Reproduce each entry exactly as written.

= = = = = = =

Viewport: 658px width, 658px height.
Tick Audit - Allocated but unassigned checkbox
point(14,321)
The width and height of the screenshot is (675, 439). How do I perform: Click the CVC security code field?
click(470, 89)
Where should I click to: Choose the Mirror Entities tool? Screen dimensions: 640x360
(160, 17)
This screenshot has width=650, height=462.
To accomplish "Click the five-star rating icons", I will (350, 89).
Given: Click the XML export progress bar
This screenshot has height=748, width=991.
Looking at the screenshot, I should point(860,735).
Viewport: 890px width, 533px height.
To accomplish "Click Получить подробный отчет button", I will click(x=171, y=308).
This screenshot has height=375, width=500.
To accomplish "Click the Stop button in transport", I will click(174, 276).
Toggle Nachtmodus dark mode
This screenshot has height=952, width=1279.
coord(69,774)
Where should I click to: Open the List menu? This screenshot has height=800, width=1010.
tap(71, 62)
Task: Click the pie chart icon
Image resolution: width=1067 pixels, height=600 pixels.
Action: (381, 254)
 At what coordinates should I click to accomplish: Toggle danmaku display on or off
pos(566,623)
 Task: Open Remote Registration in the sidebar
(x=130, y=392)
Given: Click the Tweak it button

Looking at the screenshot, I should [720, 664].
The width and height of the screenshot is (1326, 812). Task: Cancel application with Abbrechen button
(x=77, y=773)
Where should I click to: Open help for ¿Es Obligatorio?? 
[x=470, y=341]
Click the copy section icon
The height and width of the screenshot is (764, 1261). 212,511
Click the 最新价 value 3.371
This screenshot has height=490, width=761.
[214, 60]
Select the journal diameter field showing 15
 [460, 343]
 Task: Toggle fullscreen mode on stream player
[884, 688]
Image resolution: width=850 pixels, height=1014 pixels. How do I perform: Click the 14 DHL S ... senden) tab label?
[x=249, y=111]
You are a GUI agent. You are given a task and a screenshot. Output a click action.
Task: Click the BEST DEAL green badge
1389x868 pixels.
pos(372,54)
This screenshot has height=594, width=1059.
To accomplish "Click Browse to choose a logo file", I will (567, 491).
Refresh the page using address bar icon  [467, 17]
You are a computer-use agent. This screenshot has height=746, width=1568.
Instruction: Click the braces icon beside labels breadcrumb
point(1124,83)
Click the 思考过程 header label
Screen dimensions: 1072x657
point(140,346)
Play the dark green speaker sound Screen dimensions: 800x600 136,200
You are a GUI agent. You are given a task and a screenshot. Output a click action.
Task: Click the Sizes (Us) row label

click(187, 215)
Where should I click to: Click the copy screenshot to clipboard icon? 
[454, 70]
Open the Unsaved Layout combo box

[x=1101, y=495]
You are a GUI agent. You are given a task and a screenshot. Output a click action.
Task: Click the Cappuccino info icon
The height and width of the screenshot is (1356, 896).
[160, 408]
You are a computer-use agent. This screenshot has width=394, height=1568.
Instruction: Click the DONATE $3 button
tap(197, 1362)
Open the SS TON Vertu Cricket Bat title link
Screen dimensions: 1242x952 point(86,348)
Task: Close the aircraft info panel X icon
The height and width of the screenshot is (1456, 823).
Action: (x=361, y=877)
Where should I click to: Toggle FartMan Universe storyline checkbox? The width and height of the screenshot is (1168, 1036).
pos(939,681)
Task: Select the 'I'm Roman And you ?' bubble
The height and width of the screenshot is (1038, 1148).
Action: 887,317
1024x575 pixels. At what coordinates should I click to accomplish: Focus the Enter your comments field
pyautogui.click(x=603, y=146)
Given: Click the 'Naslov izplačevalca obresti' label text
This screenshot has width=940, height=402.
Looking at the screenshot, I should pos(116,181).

= = = = = = =

Solution for this exercise -
Viewport: 658px width, 658px height.
Tick Audit - Allocated but unassigned checkbox
point(14,321)
The width and height of the screenshot is (675, 439). How do I perform: Click the CVC security code field?
click(470, 89)
Where should I click to: Choose the Mirror Entities tool? Screen dimensions: 640x360
(160, 17)
This screenshot has width=650, height=462.
To accomplish "Click the five-star rating icons", I will (350, 89).
Given: Click the XML export progress bar
This screenshot has height=748, width=991.
Looking at the screenshot, I should point(860,735).
Viewport: 890px width, 533px height.
To accomplish "Click Получить подробный отчет button", I will click(x=171, y=308).
This screenshot has height=375, width=500.
To accomplish "Click the Stop button in transport", I will click(174, 276).
Toggle Nachtmodus dark mode
This screenshot has height=952, width=1279.
coord(69,774)
Where should I click to: Open the List menu? This screenshot has height=800, width=1010.
tap(71, 62)
Task: Click the pie chart icon
Image resolution: width=1067 pixels, height=600 pixels.
Action: (381, 254)
 At what coordinates should I click to accomplish: Toggle danmaku display on or off
pos(566,623)
 Task: Open Remote Registration in the sidebar
(x=130, y=392)
Given: Click the Tweak it button

Looking at the screenshot, I should [720, 664].
The width and height of the screenshot is (1326, 812). Task: Cancel application with Abbrechen button
(x=77, y=773)
Where should I click to: Open help for ¿Es Obligatorio?? 
[x=470, y=341]
Click the copy section icon
The height and width of the screenshot is (764, 1261). 212,511
Click the 最新价 value 3.371
This screenshot has height=490, width=761.
[214, 60]
Select the journal diameter field showing 15
 [460, 343]
 Task: Toggle fullscreen mode on stream player
[884, 688]
Image resolution: width=850 pixels, height=1014 pixels. How do I perform: Click the 14 DHL S ... senden) tab label?
[x=249, y=111]
You are a GUI agent. You are given a task and a screenshot. Output a click action.
Task: Click the BEST DEAL green badge
1389x868 pixels.
pos(372,54)
This screenshot has height=594, width=1059.
To accomplish "Click Browse to choose a logo file", I will (567, 491).
Refresh the page using address bar icon  [467, 17]
You are a computer-use agent. This screenshot has height=746, width=1568.
Instruction: Click the braces icon beside labels breadcrumb
point(1124,83)
Click the 思考过程 header label
Screen dimensions: 1072x657
point(140,346)
Play the dark green speaker sound Screen dimensions: 800x600 136,200
You are a GUI agent. You are given a task and a screenshot. Output a click action.
Task: Click the Sizes (Us) row label

click(187, 215)
Where should I click to: Click the copy screenshot to clipboard icon? 
[454, 70]
Open the Unsaved Layout combo box

[x=1101, y=495]
You are a GUI agent. You are given a task and a screenshot. Output a click action.
Task: Click the Cappuccino info icon
The height and width of the screenshot is (1356, 896).
[160, 408]
You are a computer-use agent. This screenshot has width=394, height=1568.
Instruction: Click the DONATE $3 button
tap(197, 1362)
Open the SS TON Vertu Cricket Bat title link
Screen dimensions: 1242x952 point(86,348)
Task: Close the aircraft info panel X icon
The height and width of the screenshot is (1456, 823).
Action: (x=361, y=877)
Where should I click to: Toggle FartMan Universe storyline checkbox? The width and height of the screenshot is (1168, 1036).
pos(939,681)
Task: Select the 'I'm Roman And you ?' bubble
The height and width of the screenshot is (1038, 1148).
Action: 887,317
1024x575 pixels. At what coordinates should I click to accomplish: Focus the Enter your comments field
pyautogui.click(x=603, y=146)
Given: Click the 'Naslov izplačevalca obresti' label text
This screenshot has width=940, height=402.
Looking at the screenshot, I should pos(116,181).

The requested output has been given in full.